La régulation des volumes n’est pas un sujet propre au bio, c’est un enjeu constant dans toutes les filières agricoles. Nous devons rétablir des outils de gestion des surproductions, qu’il s’agisse du lait, de la viande ou des fruits et légumes. Le bio a connu un ralentissement après 15 ans de croissance continue, mais les derniers chiffres montrent un frémissement à la hausse, notamment en France. Le paradoxe, c’est que nous pourrions devoir importer du bio faute d’une production locale suffisante. Supprimer l’aide au maintien a été une erreur. Le bio doit être reconnu pour ses externalités positives, pour le service environnemental qu’il rend. Il ne remplacera pas toute l’agriculture conventionnelle, mais il doit en être le fer de lance.
Votre amendement sur le commerce équitable n’a pas été adopté. Que proposait-il ?
Je voulais introduire une certification indépendante, à l’image du bio, pour garantir que le prix versé au producteur soit réellement équitable. Trop de labels sont aujourd’hui internes aux marques, donc peu transparents. Le commerce équitable ne doit pas devenir un simple argument marketing. C’est une question de justice économique et de confiance du consommateur. Et cette exigence ne concerne pas seulement les filières du Sud : toute filière européenne devrait pouvoir être équitable par essence. Tout commerce devrait l’être, tout simplement.

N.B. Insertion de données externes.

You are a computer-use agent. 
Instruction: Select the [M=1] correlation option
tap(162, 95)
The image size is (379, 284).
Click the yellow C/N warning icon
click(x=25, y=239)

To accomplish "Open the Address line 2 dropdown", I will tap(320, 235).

Le débat sur les dénominations alimentaires (steak vegan, burger végétal…) refait surface. Pourquoi suscite-t-il toujours autant de tensions ?

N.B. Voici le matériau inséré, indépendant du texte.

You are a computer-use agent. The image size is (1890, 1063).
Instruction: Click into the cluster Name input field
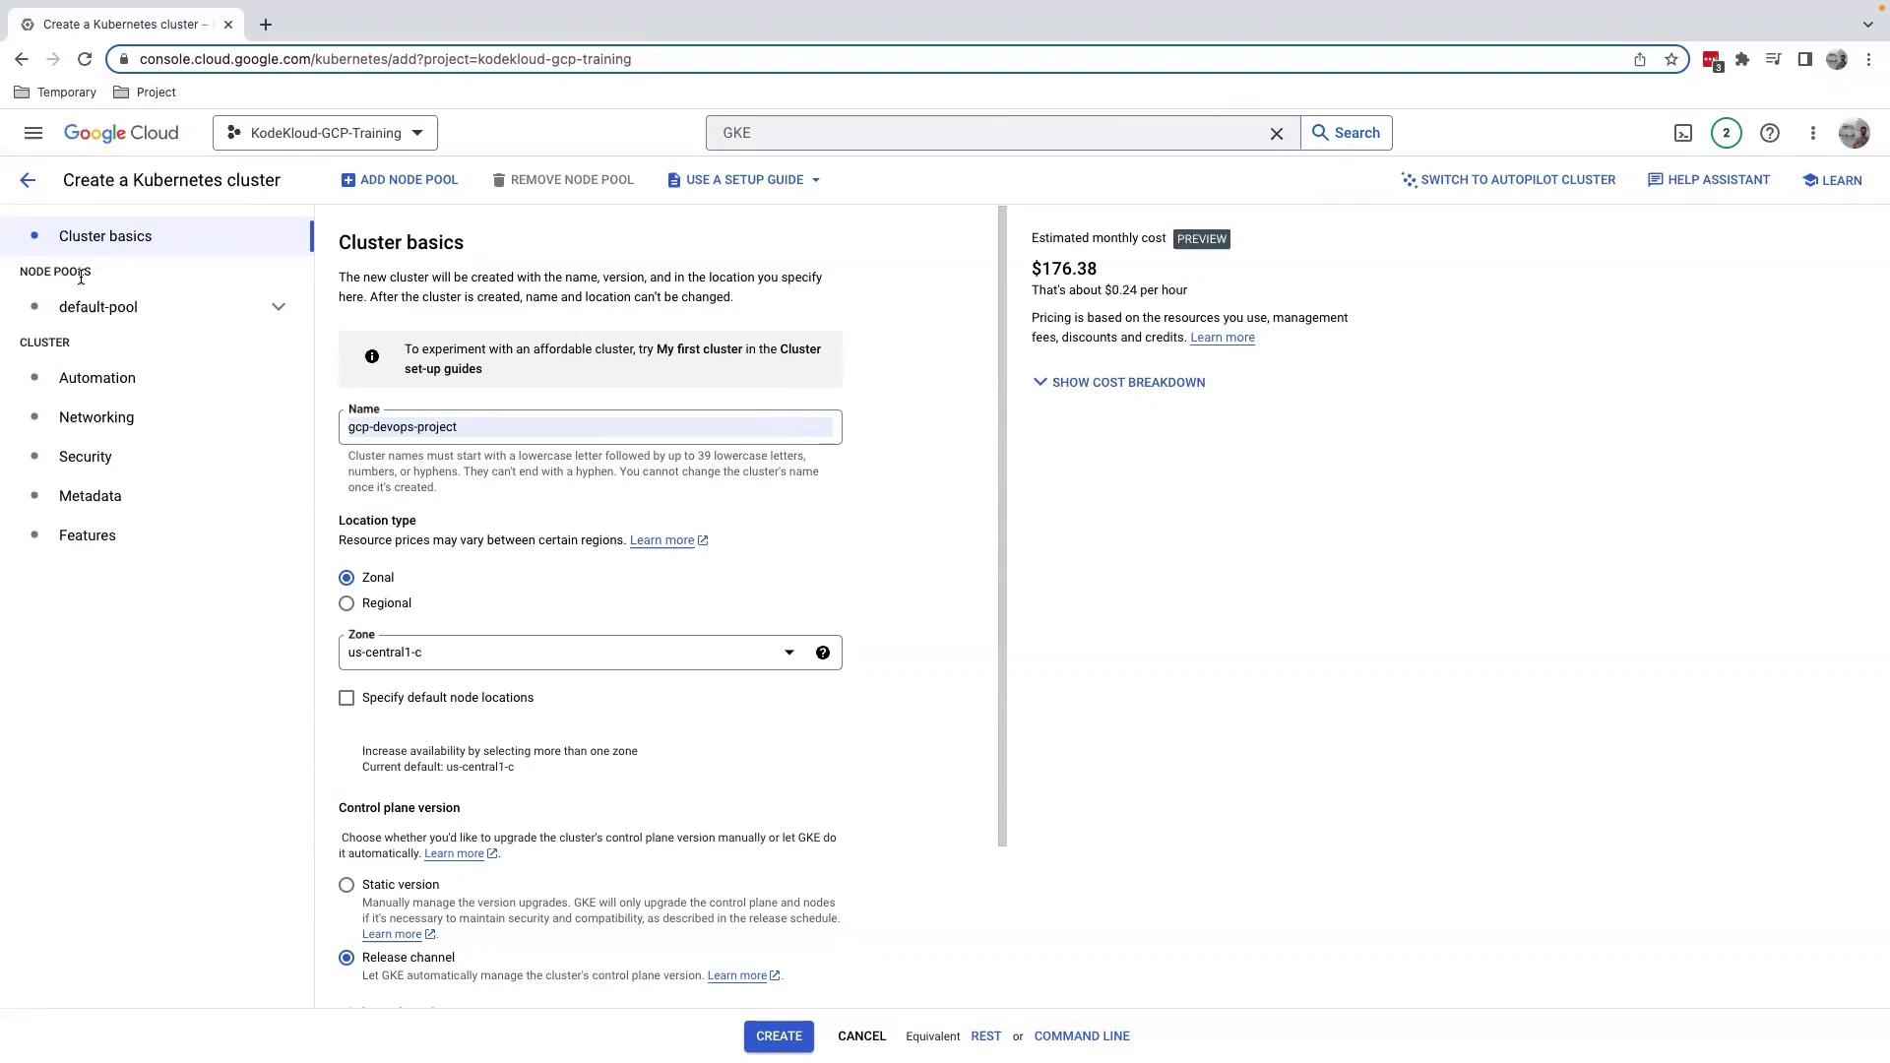[589, 427]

Parce que les mots comptent. Camus disait que « mal nommer les choses, c’est ajouter au malheur du monde ». Un steak qui n’en est pas un entretient la confusion. Je ne suis pas opposé aux alternatives végétales, mais je crois à la clarté du langage et à la sincérité des appellations. Certaines expressions, comme « steak de thon », appartiennent désormais au langage courant, mais cela ne justifie pas une dérive marketing. Nommer les choses correctement, c’est respecter à la fois le consommateur et le producteur.
Le développement du véganisme, du flexitarisme ou des protéines végétales traduit une évolution sociétale. Comment concilier ces attentes avec la défense des filières animales ?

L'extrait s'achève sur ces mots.